▶ **TASK DETAILS**
Reproduce the rows verbatim, covering the stretch from the line containing "Expand the Posts menu in the sidebar" through the end of the rows.

----

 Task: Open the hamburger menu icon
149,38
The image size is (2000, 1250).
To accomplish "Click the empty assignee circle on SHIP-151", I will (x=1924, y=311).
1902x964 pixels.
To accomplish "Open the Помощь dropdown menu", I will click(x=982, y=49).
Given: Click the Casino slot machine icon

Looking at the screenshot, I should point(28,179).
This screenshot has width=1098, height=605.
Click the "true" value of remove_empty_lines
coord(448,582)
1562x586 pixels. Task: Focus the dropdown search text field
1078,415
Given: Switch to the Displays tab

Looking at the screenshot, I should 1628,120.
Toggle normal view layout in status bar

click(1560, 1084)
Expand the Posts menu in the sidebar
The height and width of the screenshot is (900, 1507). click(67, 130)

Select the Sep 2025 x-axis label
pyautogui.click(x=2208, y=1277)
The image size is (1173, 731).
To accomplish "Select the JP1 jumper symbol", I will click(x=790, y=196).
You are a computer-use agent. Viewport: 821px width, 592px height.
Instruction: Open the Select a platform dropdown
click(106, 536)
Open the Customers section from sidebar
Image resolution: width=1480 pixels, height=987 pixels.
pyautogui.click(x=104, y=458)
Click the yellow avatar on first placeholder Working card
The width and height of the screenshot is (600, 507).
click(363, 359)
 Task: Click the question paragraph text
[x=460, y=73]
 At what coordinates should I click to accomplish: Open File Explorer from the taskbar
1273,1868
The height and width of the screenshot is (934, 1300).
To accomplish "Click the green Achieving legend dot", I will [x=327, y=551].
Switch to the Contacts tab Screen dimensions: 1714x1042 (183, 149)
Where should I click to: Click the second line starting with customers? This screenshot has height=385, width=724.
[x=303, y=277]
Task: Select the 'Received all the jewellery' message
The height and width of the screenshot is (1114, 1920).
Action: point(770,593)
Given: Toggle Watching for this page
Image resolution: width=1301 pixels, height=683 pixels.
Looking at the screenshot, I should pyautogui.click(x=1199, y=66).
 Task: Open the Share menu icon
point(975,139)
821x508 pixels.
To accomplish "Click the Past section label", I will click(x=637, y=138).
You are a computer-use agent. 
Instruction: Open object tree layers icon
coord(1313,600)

----

▶ **ANSWER FOR THIS EXERCISE**
Expand the Posts menu in the sidebar
The height and width of the screenshot is (900, 1507). click(67, 130)

Select the Sep 2025 x-axis label
pyautogui.click(x=2208, y=1277)
The image size is (1173, 731).
To accomplish "Select the JP1 jumper symbol", I will click(x=790, y=196).
You are a computer-use agent. Viewport: 821px width, 592px height.
Instruction: Open the Select a platform dropdown
click(106, 536)
Open the Customers section from sidebar
Image resolution: width=1480 pixels, height=987 pixels.
pyautogui.click(x=104, y=458)
Click the yellow avatar on first placeholder Working card
The width and height of the screenshot is (600, 507).
click(363, 359)
 Task: Click the question paragraph text
[x=460, y=73]
 At what coordinates should I click to accomplish: Open File Explorer from the taskbar
1273,1868
The height and width of the screenshot is (934, 1300).
To accomplish "Click the green Achieving legend dot", I will [x=327, y=551].
Switch to the Contacts tab Screen dimensions: 1714x1042 (183, 149)
Where should I click to: Click the second line starting with customers? This screenshot has height=385, width=724.
[x=303, y=277]
Task: Select the 'Received all the jewellery' message
The height and width of the screenshot is (1114, 1920).
Action: point(770,593)
Given: Toggle Watching for this page
Image resolution: width=1301 pixels, height=683 pixels.
Looking at the screenshot, I should pyautogui.click(x=1199, y=66).
 Task: Open the Share menu icon
point(975,139)
821x508 pixels.
To accomplish "Click the Past section label", I will click(x=637, y=138).
You are a computer-use agent. 
Instruction: Open object tree layers icon
coord(1313,600)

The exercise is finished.